- [TASK TO CARRY OUT]:
Take each line of the listing that has the string "axis" and report it.

- [EXTRACTED ENTRIES]:
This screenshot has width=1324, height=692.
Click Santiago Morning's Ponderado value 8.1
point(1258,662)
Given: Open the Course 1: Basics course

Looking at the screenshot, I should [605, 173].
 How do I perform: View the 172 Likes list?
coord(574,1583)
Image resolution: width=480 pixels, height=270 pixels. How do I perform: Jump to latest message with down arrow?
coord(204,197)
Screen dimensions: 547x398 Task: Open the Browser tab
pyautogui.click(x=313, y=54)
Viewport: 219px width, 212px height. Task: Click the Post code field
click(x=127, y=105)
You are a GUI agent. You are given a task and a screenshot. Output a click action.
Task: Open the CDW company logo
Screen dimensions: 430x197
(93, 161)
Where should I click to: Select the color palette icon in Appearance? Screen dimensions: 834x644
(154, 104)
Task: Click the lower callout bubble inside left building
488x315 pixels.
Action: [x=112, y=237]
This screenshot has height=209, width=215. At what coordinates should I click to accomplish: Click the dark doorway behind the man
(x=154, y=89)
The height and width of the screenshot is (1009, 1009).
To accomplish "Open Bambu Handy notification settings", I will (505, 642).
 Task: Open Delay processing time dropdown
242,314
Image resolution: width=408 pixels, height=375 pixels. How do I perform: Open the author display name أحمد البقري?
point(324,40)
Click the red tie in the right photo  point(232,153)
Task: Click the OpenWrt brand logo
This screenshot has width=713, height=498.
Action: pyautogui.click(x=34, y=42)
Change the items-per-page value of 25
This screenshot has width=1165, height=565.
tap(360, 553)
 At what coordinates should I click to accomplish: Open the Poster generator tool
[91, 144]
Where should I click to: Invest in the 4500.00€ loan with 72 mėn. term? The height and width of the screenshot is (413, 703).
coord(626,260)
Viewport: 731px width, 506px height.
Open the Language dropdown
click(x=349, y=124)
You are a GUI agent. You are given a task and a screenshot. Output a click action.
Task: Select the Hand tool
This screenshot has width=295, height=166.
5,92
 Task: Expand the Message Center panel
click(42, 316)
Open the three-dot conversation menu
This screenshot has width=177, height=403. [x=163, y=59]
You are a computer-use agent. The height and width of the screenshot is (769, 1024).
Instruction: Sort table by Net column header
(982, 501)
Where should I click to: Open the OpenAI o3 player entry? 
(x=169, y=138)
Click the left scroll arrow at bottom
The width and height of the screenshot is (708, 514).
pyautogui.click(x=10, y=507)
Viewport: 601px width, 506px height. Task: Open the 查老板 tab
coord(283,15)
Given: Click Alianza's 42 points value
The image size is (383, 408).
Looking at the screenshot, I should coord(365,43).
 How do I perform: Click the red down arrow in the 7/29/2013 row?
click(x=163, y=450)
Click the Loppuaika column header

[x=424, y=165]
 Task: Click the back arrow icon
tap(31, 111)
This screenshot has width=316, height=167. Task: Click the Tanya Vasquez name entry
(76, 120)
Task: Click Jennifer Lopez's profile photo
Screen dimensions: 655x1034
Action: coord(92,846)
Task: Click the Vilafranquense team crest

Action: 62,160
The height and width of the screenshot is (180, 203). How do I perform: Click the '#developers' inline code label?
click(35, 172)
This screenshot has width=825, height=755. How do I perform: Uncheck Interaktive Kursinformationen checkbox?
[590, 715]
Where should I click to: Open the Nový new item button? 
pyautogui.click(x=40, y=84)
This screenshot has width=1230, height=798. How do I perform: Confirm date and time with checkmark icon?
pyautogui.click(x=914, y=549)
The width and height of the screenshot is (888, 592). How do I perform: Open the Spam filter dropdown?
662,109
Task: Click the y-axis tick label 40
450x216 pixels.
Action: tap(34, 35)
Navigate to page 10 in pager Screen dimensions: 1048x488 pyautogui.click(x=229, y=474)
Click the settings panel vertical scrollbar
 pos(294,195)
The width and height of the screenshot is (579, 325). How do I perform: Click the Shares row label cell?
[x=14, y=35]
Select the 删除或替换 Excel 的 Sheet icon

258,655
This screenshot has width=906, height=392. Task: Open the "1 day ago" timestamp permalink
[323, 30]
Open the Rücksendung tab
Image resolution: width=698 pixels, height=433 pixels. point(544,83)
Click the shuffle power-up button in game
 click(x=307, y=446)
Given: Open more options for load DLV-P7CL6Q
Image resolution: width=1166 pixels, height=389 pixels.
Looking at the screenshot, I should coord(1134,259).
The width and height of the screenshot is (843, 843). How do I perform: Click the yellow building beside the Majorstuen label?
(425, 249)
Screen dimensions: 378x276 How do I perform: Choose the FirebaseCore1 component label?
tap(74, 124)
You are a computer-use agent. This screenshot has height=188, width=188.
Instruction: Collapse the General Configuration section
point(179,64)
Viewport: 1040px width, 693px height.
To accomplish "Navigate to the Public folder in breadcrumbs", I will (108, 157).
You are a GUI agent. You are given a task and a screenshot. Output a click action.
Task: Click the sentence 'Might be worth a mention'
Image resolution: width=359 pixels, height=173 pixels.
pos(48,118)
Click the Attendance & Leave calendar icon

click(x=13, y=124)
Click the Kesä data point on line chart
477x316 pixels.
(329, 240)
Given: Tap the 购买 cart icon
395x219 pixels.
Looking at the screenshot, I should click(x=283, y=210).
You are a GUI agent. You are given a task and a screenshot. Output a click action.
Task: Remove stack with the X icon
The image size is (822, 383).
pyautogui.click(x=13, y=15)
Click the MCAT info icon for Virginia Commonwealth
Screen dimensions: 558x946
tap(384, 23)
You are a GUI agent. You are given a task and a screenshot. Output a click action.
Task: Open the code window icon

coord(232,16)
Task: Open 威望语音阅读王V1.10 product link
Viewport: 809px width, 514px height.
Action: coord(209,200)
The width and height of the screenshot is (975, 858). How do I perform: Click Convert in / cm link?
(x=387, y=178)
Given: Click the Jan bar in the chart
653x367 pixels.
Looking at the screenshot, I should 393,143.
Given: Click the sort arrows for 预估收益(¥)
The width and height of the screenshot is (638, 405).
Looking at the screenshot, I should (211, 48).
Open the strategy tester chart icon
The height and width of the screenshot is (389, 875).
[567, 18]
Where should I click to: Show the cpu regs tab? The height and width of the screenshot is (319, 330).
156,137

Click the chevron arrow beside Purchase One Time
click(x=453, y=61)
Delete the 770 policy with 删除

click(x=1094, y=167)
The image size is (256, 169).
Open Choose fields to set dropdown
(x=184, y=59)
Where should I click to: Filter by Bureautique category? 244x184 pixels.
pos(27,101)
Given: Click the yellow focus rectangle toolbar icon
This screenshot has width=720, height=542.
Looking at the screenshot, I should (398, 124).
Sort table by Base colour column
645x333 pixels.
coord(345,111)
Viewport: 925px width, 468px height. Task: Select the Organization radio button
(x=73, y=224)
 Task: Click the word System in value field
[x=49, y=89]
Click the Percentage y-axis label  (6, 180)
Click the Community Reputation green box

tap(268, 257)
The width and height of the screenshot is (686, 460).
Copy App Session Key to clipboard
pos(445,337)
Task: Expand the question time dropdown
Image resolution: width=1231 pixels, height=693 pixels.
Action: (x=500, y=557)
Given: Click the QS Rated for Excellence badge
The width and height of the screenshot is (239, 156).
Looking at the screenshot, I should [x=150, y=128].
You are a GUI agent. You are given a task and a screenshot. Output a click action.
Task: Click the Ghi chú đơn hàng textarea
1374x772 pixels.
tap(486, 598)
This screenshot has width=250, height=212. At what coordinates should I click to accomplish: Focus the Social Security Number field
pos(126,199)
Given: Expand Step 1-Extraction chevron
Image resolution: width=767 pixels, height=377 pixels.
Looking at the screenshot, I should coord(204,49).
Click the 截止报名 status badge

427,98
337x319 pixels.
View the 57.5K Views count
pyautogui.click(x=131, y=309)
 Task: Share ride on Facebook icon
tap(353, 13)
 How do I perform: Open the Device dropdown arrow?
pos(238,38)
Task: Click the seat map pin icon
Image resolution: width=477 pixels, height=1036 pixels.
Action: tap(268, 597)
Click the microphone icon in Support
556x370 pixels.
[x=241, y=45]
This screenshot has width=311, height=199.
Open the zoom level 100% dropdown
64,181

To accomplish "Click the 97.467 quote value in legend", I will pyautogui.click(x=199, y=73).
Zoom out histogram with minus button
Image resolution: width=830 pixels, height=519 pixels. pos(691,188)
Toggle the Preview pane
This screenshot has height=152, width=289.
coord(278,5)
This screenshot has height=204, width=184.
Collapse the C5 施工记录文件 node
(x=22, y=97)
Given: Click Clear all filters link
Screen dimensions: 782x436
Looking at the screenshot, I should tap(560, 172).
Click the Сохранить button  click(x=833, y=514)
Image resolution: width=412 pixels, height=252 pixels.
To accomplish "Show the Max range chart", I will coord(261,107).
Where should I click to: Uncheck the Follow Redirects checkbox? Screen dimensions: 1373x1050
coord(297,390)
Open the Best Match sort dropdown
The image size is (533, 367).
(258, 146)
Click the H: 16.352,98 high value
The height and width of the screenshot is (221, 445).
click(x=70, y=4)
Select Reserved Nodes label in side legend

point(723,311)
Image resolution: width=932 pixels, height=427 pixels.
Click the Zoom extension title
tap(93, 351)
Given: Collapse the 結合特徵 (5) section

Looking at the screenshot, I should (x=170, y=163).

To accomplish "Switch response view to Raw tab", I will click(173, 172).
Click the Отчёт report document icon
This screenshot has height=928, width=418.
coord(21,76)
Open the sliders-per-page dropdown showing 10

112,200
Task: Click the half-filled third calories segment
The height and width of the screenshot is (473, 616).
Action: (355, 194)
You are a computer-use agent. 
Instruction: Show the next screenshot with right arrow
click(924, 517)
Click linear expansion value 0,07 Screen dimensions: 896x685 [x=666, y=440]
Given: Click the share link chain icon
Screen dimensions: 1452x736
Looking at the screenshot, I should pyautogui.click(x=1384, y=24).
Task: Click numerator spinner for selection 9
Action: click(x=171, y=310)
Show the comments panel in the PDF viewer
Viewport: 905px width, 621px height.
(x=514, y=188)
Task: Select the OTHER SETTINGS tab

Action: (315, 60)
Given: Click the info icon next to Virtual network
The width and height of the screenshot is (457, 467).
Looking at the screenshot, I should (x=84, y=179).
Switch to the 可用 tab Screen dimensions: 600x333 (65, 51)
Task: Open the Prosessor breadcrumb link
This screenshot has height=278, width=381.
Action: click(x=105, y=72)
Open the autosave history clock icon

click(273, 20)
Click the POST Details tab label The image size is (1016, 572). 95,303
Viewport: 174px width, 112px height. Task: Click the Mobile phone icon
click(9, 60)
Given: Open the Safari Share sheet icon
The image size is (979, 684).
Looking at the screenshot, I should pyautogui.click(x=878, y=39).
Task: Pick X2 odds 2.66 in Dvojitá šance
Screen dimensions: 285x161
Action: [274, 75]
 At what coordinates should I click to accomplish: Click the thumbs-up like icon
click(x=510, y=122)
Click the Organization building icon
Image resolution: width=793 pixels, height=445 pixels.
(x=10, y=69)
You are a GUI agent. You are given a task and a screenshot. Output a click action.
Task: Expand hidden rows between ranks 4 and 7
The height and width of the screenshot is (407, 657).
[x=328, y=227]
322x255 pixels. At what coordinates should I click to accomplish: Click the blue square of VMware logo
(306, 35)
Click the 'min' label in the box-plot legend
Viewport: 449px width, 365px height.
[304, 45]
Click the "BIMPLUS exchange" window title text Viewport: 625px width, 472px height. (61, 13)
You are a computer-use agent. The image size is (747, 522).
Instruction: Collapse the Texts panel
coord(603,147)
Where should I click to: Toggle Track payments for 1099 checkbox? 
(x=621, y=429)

- [RESPONSE TO THIS TASK]:
Task: Click the y-axis tick label 40
Click the Percentage y-axis label  (6, 180)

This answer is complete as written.